论文信息 - Catalytic investigation for Fischer: Tropsch synthesis from bio-mass derived syngas

Catalytic investigation for Fischer: Tropsch synthesis from bio-mass derived syngas

Abstract Hydrocarbon synthesis from biomass-derived syngas (bio-syngas) has been investigated as a potential way to use biomass. The Fischer–Tropsch reaction has been carried out using CO/CO 2 /H 2 /Ar (11/32/52/5 vol.%) mixture as a model for bio-syngas on co-precipitated Fe/Cu/K, Fe/Cu/Si/K and Fe/Cu/Al/K catalysts in a fixed bed reactor.
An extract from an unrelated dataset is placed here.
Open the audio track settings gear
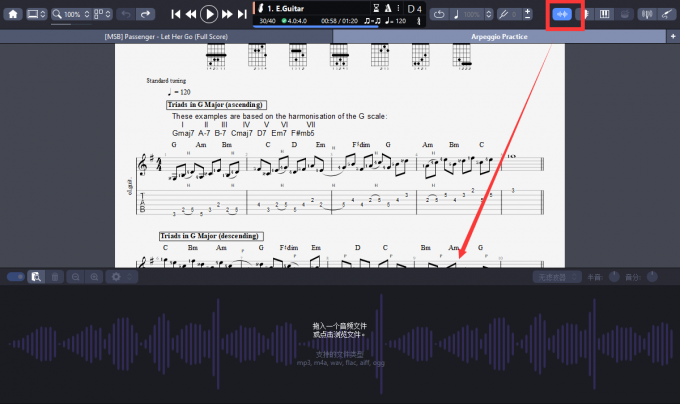Image resolution: width=680 pixels, height=404 pixels. coord(116,276)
The reaction with the model bio-syngas showed that only CO was converted to hydrocarbons while, in the reaction with a balanced (i.e. H 2 -enriched) feed gas, CO 2 was converted to hydrocarbons as well as CO. In the optimization of the catalyst composition that employed bio-syngas, alumina as a structural promoter gave much higher activity for hydrocarbon production than silica. K addition promoted the catalytic activity and the selectivities toward olefins and long-chain hydrocarbons, but too high K promotion caused the gradual deactivation of the catalysts. Some performances of the catalysts that depended on the syngas composition are also presented.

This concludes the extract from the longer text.